How to implement foreach operation? Foreach on an array is completed by traversing the doubly linked list in the hashtable. For index arrays, traversal through foreach is much more efficient than for, eliminating the need to search for key->value. The count operation directly calls HashTable->NumOfElements, O(1) operation. For a string like '123', zend will convert it to its integer form. $arr[‘123’] and $arr[123] are equivalent
Resource type variable is the most complex variable in PHP and is also a composite structure.
PHP’s zval can represent a wide range of data types, but it is difficult to fully describe custom data types. Since there is no efficient way to represent these composite structures, there is no way to use traditional operators on them. To solve this problem, you only need to refer to the pointer through an essentially arbitrary identifier (label), which is called a resource.

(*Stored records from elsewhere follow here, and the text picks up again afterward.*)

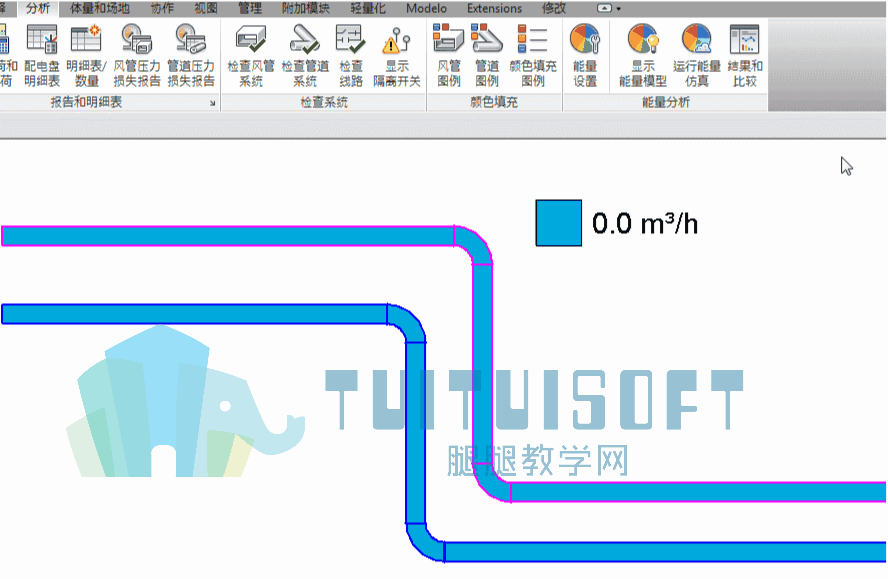The width and height of the screenshot is (888, 579).
Task: Click the 颜色填充图例 legend icon
Action: [533, 56]
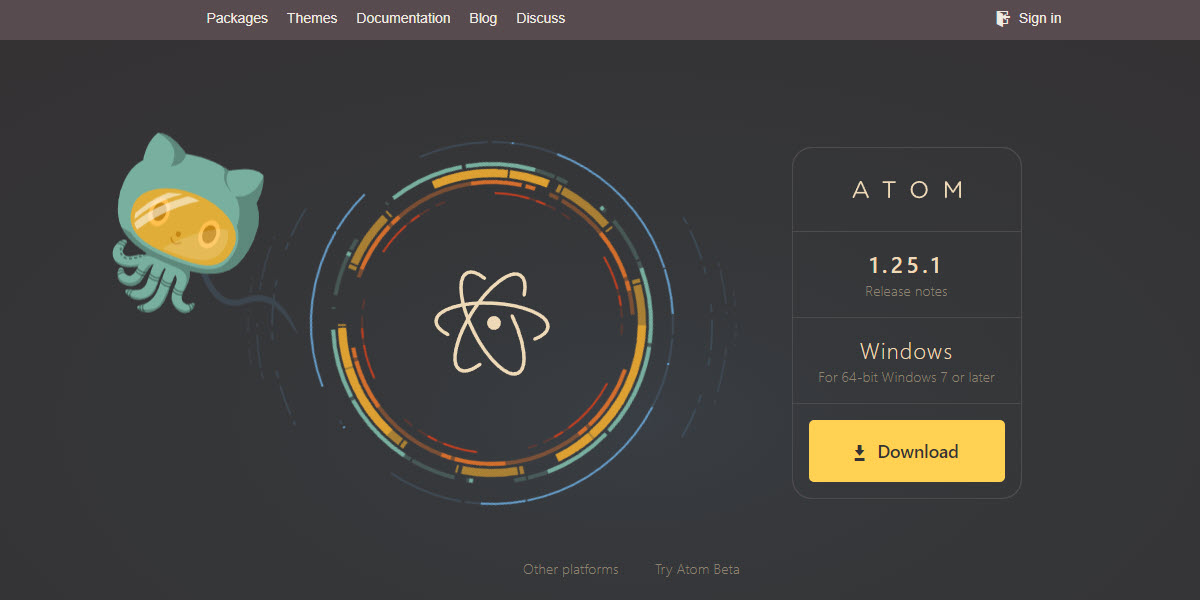Screen dimensions: 1200x600
Task: Open the Documentation page
Action: (x=403, y=18)

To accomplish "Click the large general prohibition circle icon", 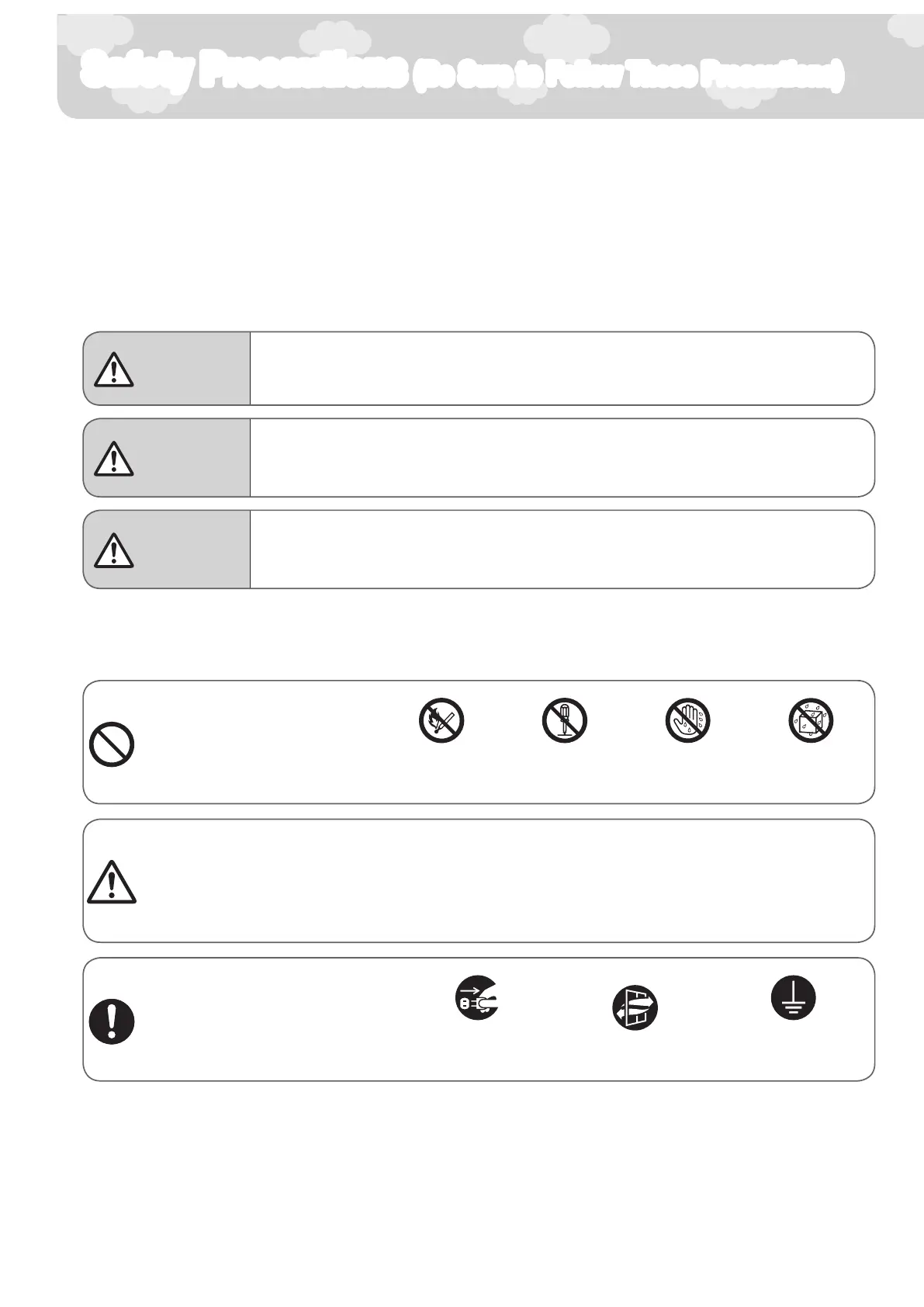I will click(112, 745).
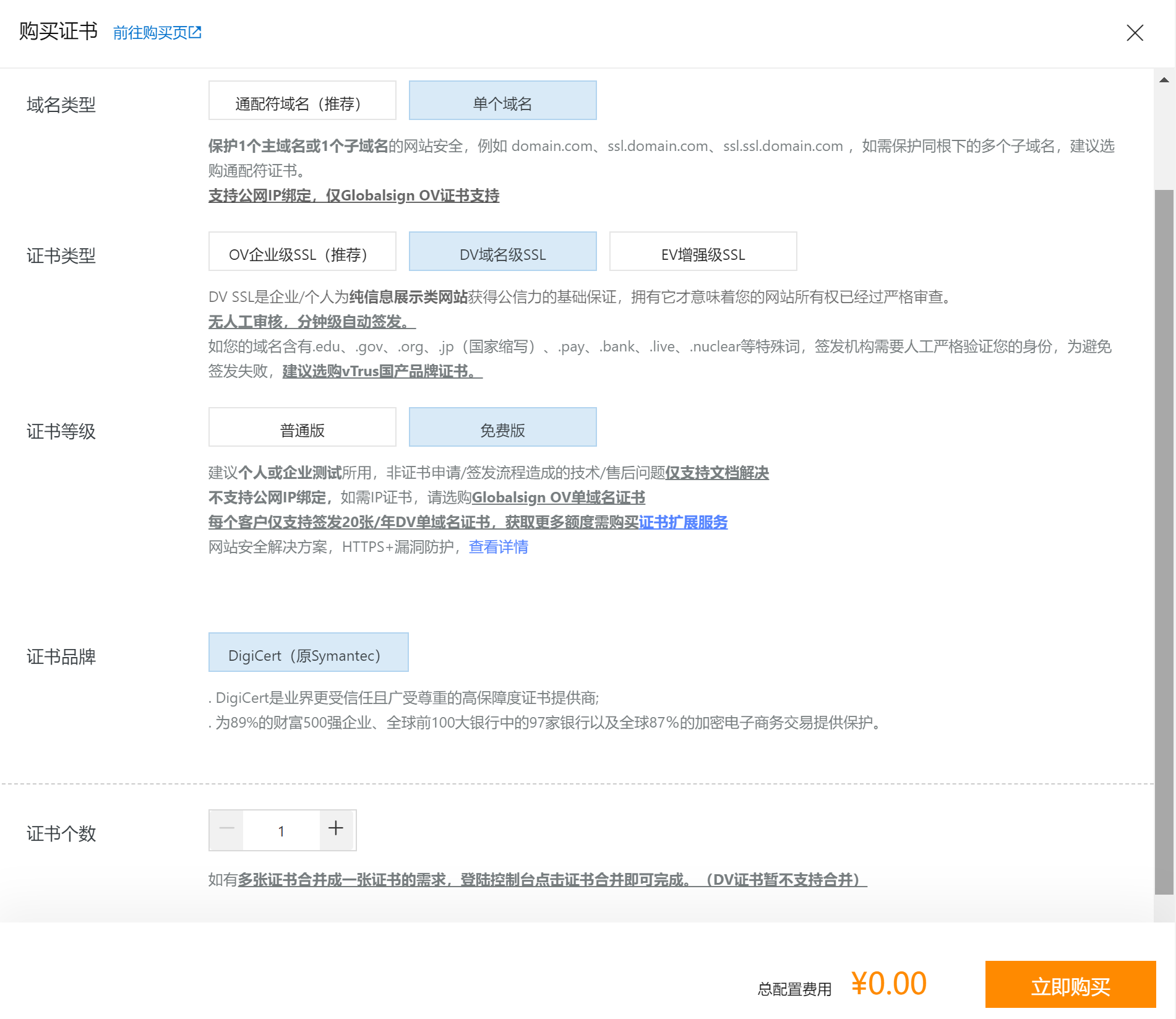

In zval, for resource, lval is used as a pointer, directly pointing to the address of the resource. Resource can be any composite structure. The familiar mysqli, fsock, memcached, etc. are all resources.
How to use resources:
Resources can persist long-term, not just after all variables referencing it go out of scope, but even after a request ends and a new request is made. These resources are called persistent resources because they persist throughout the life cycle of the SAPI unless specifically destroyed. In many cases, persistent resources can improve performance to a certain extent. For example, in our common mysql_pconnect, persistent resources allocate memory through pemalloc so that they will not be released when the request ends. For zend, there is no distinction between the two per se.
How are local variables and global variables implemented in PHP? For a request, PHP can see two symbol tables (symbol_table and active_symbol_table) at any time, with the former used to maintain global variables. The latter is a pointer pointing to the currently active variable symbol table. When the program enters a function, zend will allocate a symbol table x to it and point active_symbol_table to a. In this way, the distinction between global and local variables is achieved.
Get variable values: PHP's symbol table is implemented through hash_table. Each variable is assigned a unique identifier. When obtaining, the corresponding zval is found from the table according to the identifier and returned.
Using global variables in functions: In functions, we can use global variables by explicitly declaring global. Create a reference to the variable with the same name in symbol_table in active_symbol_table. If there is no variable with the same name in symbol_table, it will be created first.